Elger, Thomas Gwyn Empy (1836-1897), an engineer born in Bedford and continuing to live there. Member Liverpool A.s. First Director of the BAA Lunar Section 1892-97. A cartographer and draughtsman of the highest order. He observed with a 8.5″ (21cm) reflector, and published an 18-inch chart in 1895 (Leatherbarrow 2013).
Hawkins, Hester Periam [nee Lewis](1846-1928), born Wantage, Berkshire where she lived until marrying the Rev. Josuha Hawkins. In 1879 he gave up his ministry and the family moved to Bedford. Amongst Hester’s various religious, social and political interests, she was fond of astronomy. She was the author of a series of small texts on the subject (1905-29) and became a fellow of the RAS in 1921 (Obit. MNRAS, 89 (1928), 308-9).
Simmons, Hugh (1891-1962), of ‘Solaris’, Edlesborough, Dunstable, Beds. He worked at Whipsnade Zoo. He used a 10cm refractor for solar work, mostly drawing sunspots and prominences. A member of ‘Mr Barker’s Circle’, an observing group of eight men active from April 1934 to December 1938 and May 1946 to May 1948. See: Hertfordshire, Robert Barker, and for an excellent article (McKim 2013).

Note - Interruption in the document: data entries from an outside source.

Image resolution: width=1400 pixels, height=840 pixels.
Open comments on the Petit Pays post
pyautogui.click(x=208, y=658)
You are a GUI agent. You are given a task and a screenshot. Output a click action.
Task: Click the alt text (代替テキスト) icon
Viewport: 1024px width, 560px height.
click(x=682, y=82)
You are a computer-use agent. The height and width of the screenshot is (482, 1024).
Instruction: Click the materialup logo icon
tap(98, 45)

Smyth, William Henry [Capt.](1788-1865), born in Westminster, Middlesex. Through his naval career, he met Giuseppe Piazzi, director of the Royal Palermo Observatory with whom he observed before returning retiring to Bedford in England on half-pay. Here he established his Bedford Observatory equipped with a 5.9-inch Tully refractor to compile his Bedford Catalogue (1844). In his book Smyth drew a plan and described his observatory as being ‘a plan on as small and economical a scale as was consistent with the required efficiency’, he encouraged ‘the Uranian aspirant’ with a 5-foot [i.e. 3¾-inch object glass] (p. 370); the English climate required ‘moral courage’, so he addressed not ‘a dabbler’ but ‘the amateur’, ‘the true Uranian’ (pp. 378 and 383); similarly he differentiated ‘mechanicians like Troughton’ (p.380) from ‘indifferent workmen’ (p. 384). This was powerful persuasion. Hence the book, combined with Smyth’s activity and influence within the RAS, was very influential (Chapman 1997, ODNB).

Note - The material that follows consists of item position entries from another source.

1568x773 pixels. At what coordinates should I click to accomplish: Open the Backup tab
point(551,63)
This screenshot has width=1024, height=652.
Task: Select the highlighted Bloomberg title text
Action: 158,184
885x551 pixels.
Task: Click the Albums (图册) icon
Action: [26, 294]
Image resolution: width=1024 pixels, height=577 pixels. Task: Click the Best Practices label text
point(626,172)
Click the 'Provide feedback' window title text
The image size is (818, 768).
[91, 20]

Whitbread, Samuel Charles (1796-1879), born Bedfoprdshire (?), he was MP for Middlesex before inheriting a large family estate at Southill. With an interest in astronomy, here he erected a small but well-equipped observatory – survives as a time-capsule. He was a founder of the Royal meteorological Society along with John Lee and James Glaisher (Obit. MNRAS, 40 (1880), 207).